I have a problem of computing the length of varying vector.
Consider an arbitary 2-dimensional vector $y_0$. Start at $y_0$, define $y_{t+1}$ by: $y_{t+1} = Ay_t$,
Here $A$ denotes the matrix:
$$ \begin{pmatrix} 0.8 & -0.2 \\ 1.6 &0.3 \\ \end{pmatrix} $$
My question is, as $t\to \infty$, what does the length $lim_{t\to\infty}|y_{t}|$ goes to? Would it go towards infinity or zero?
I think the answer may depends on $y_0$, to be more precise, depends on whether we have a component of $y_0$ is zero. And I guess there would be a way of explain the process of changing in the sense of the meaning of determinant. Could someone please pointing out a way of thinking about this?
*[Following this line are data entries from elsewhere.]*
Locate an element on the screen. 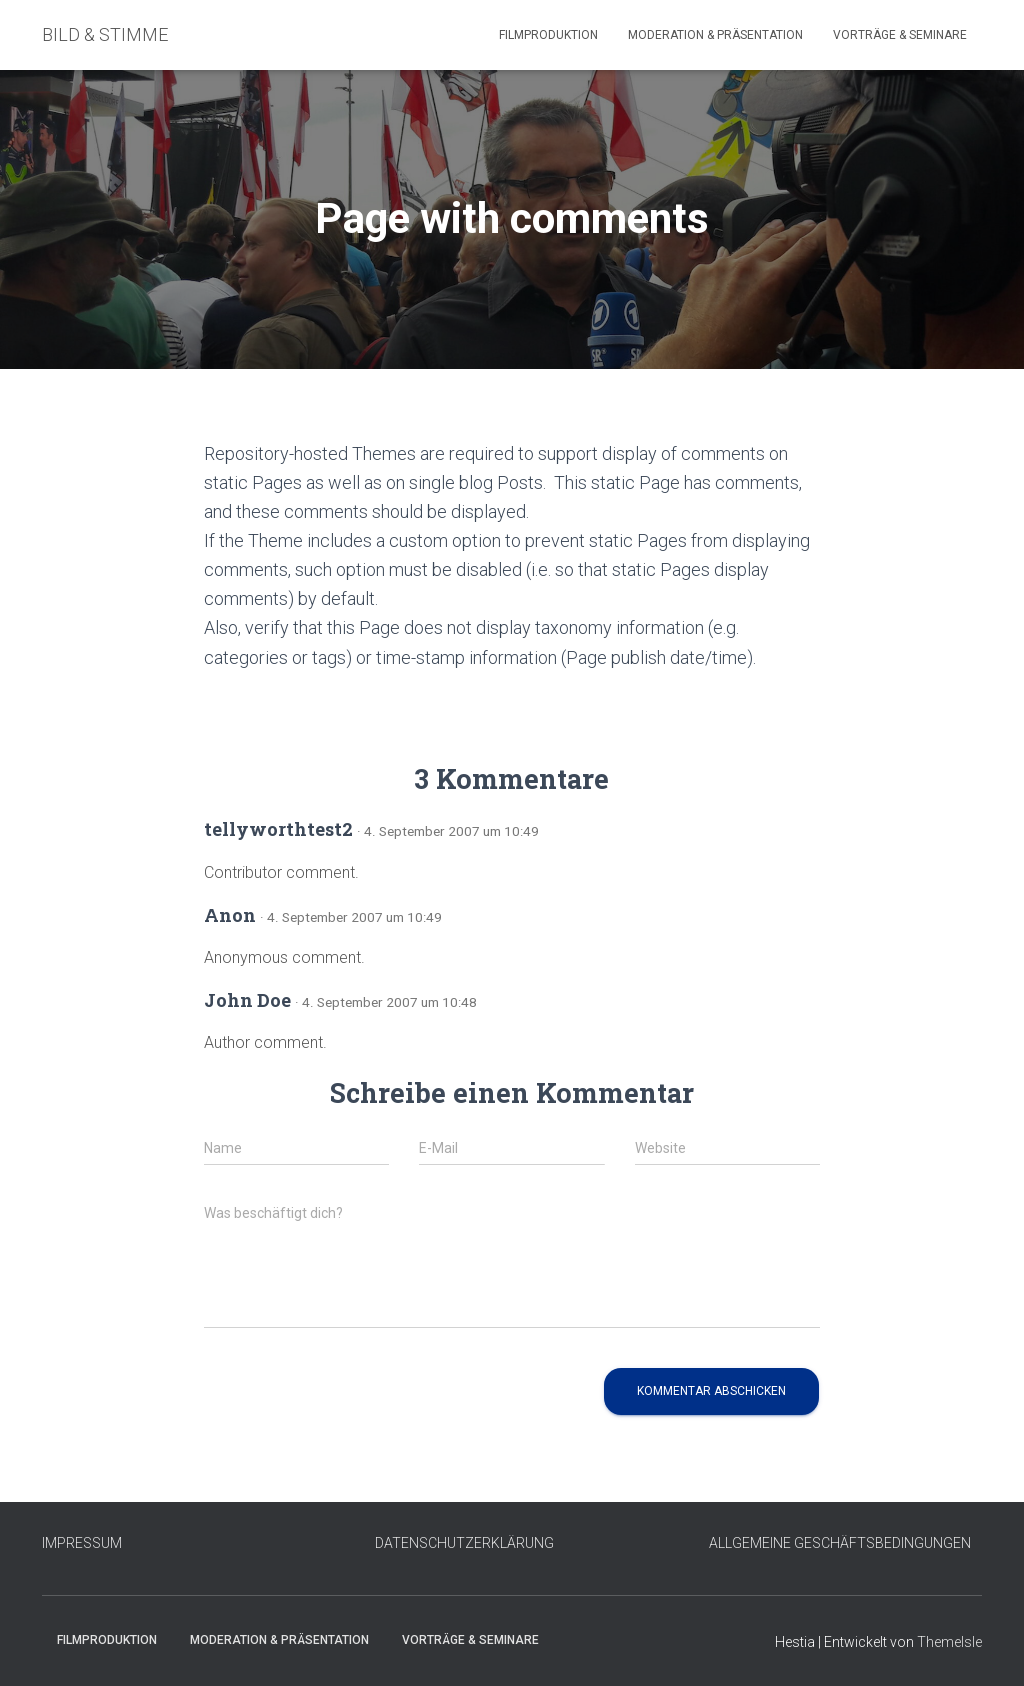 The height and width of the screenshot is (1686, 1024). IMPRESSUM is located at coordinates (82, 1543).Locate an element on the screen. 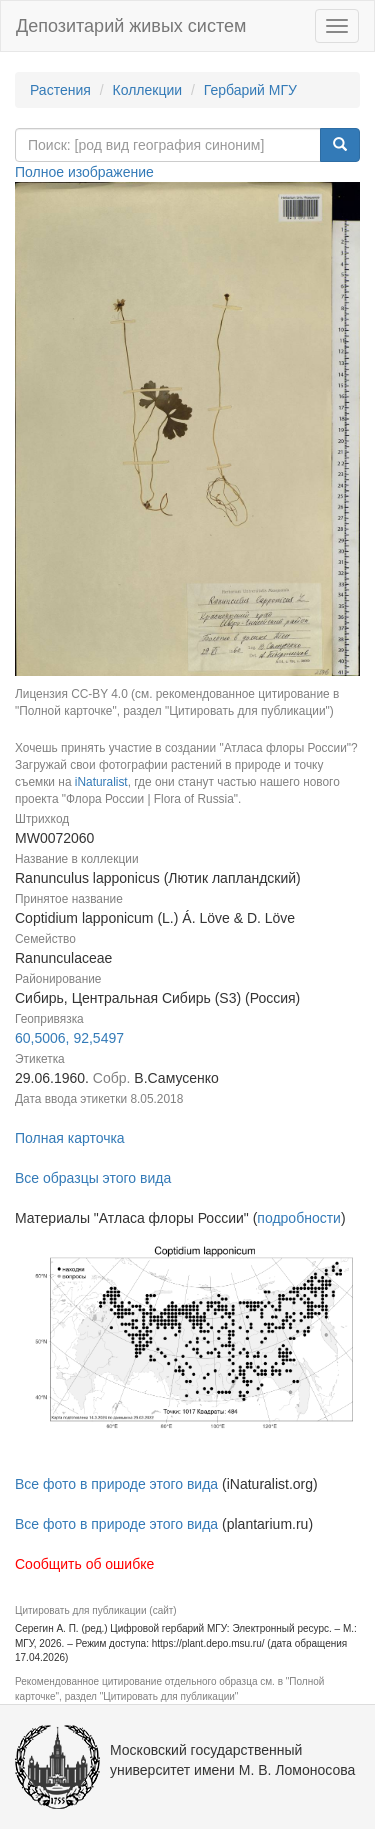  Гербарий МГУ is located at coordinates (250, 90).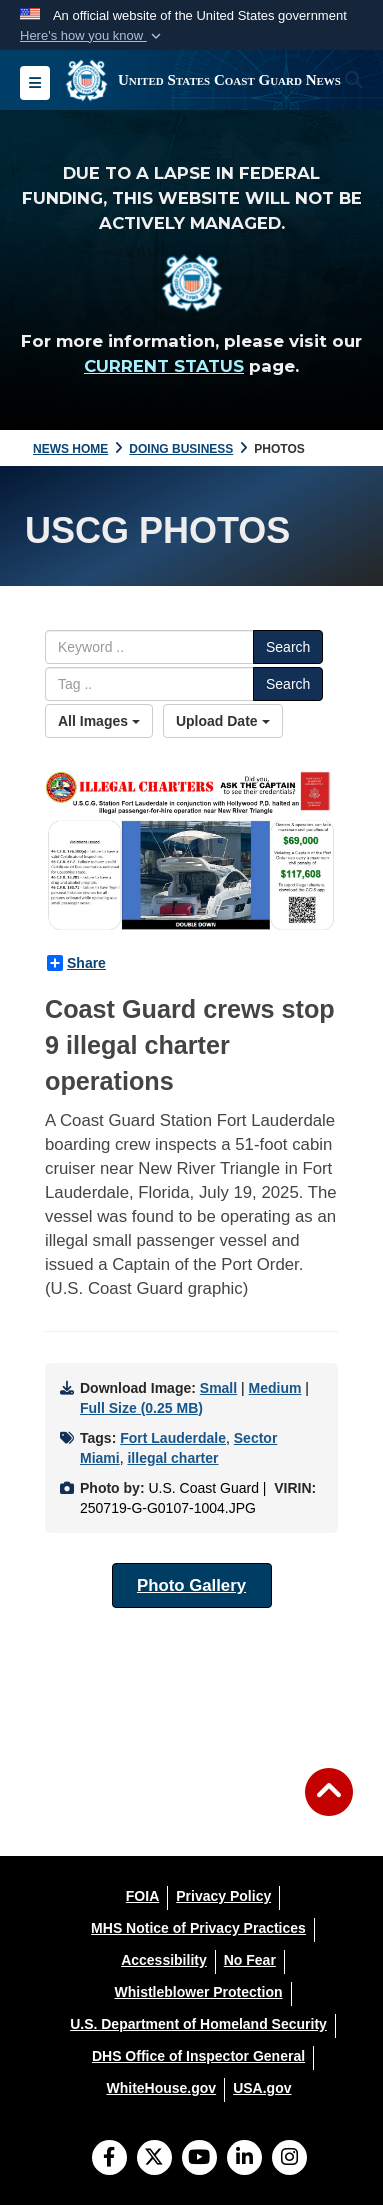 This screenshot has height=2205, width=383. Describe the element at coordinates (288, 647) in the screenshot. I see `Search` at that location.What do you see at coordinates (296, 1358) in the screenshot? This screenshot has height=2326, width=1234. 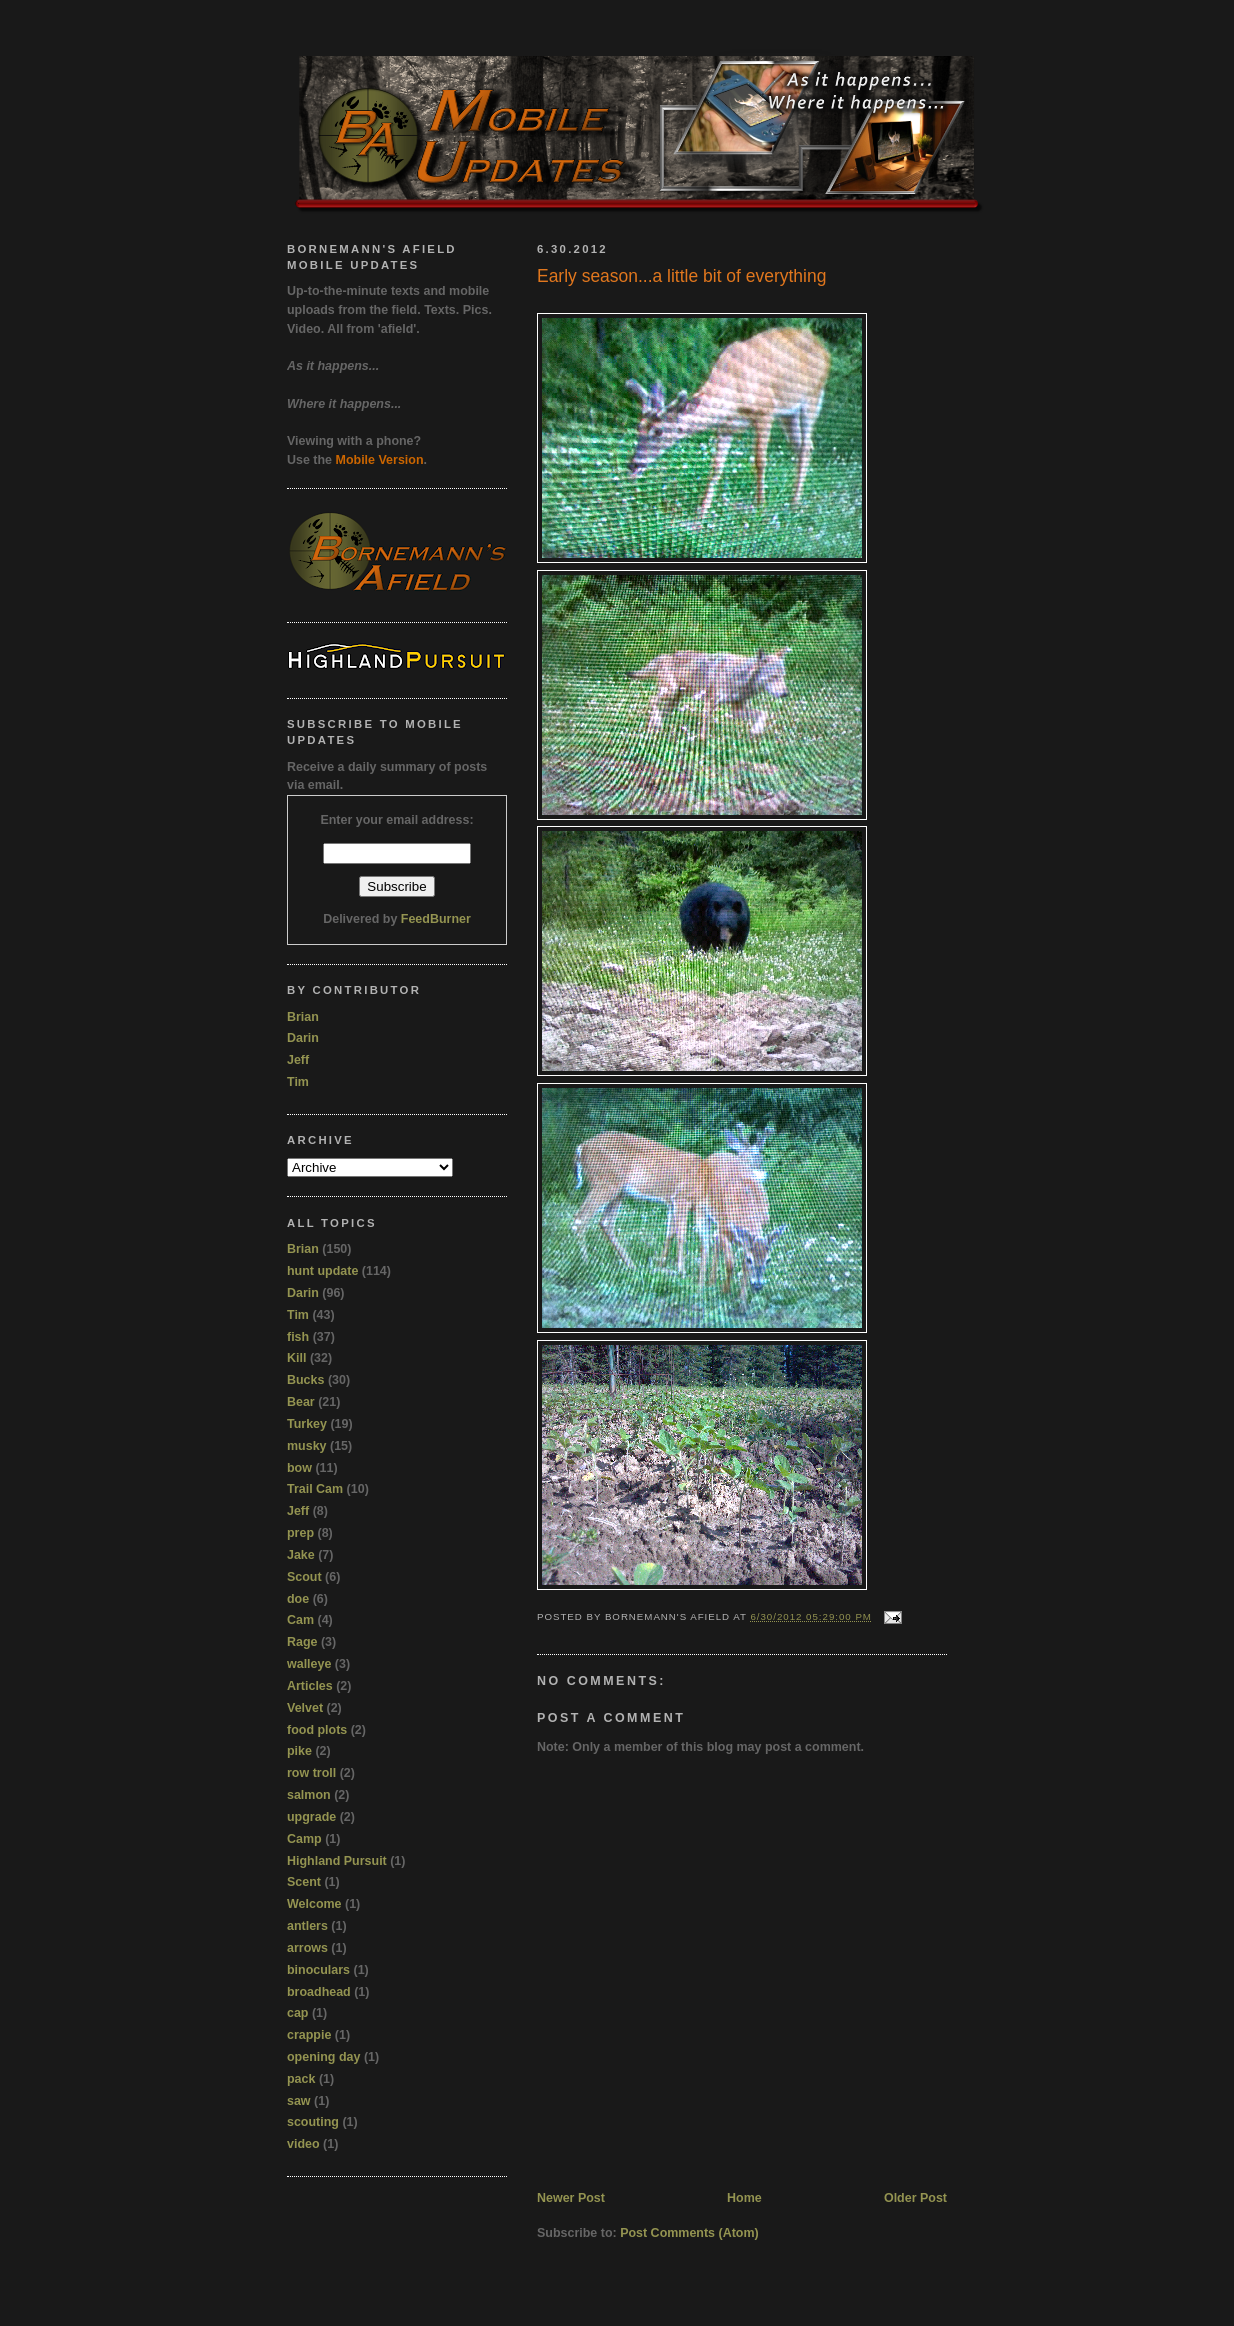 I see `Kill` at bounding box center [296, 1358].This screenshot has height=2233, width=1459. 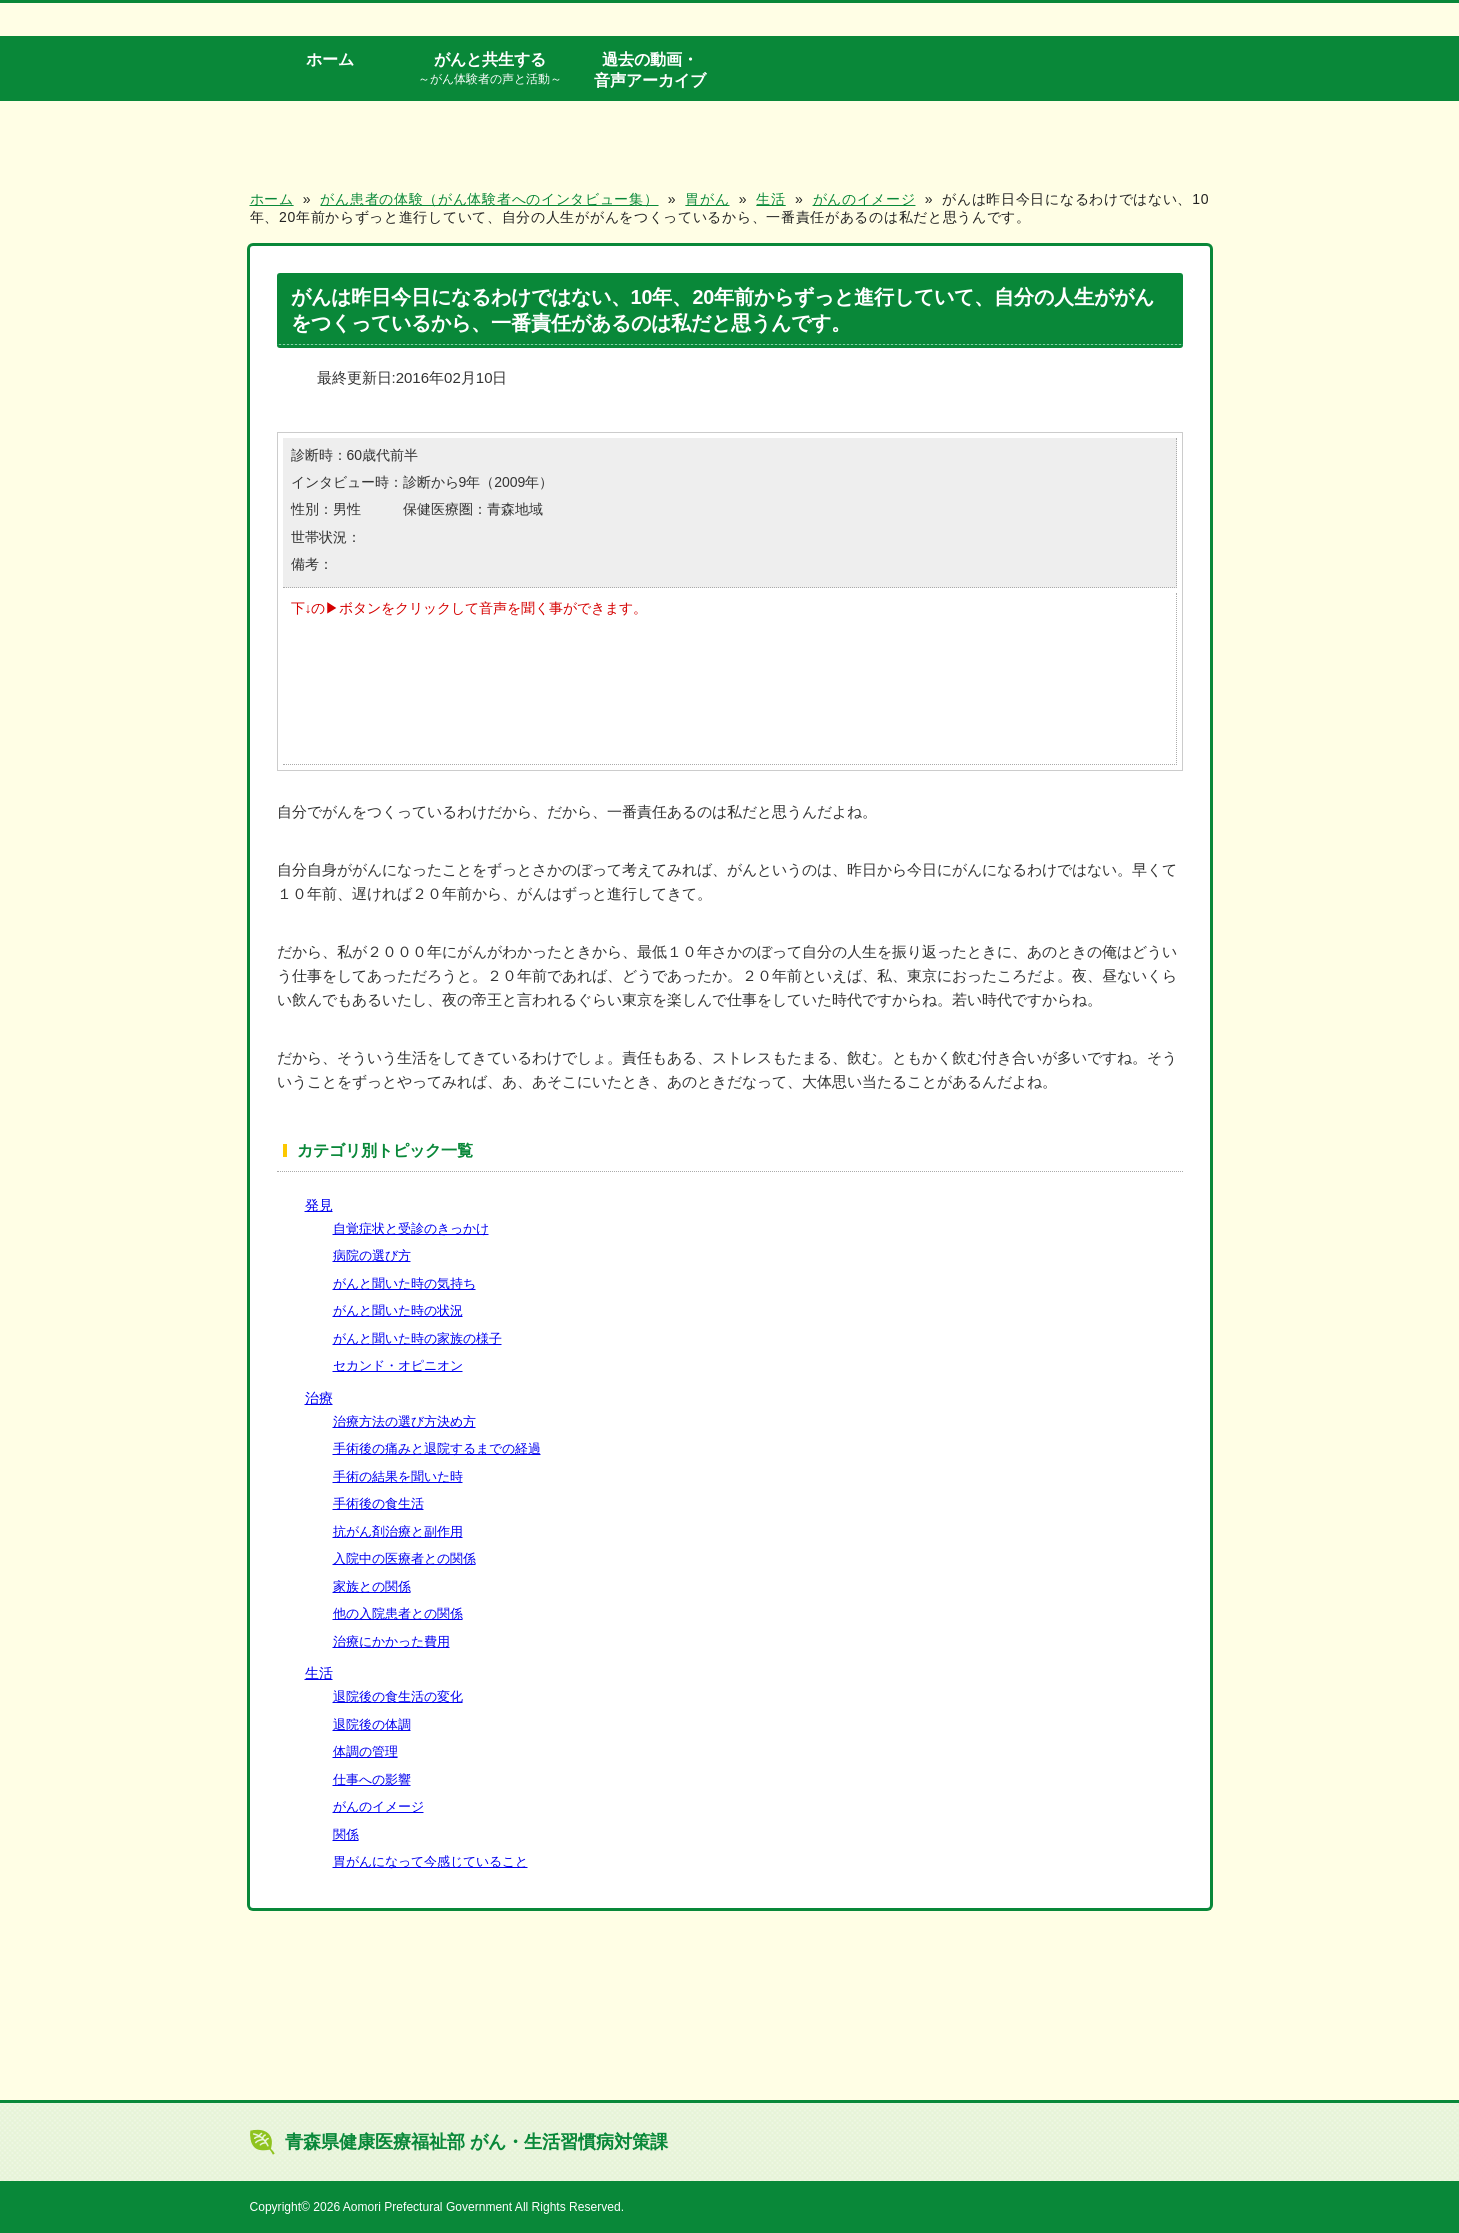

May I please ask for a solution or some reference?
Thanks in advance!
One way to proceed is to diagonalize the matrix. I assume you are familiar with that.
Once you have done this, note that $$A = VDV^{-1}\Rightarrow A^k = VD^kV^{-1}$$ for all $k\in \mathbb N$. And because $D$ is diagonal, powers are entrywise.
With this in hand you can compute the limit:
$$\lim_{n\to\infty}A^n y_0$$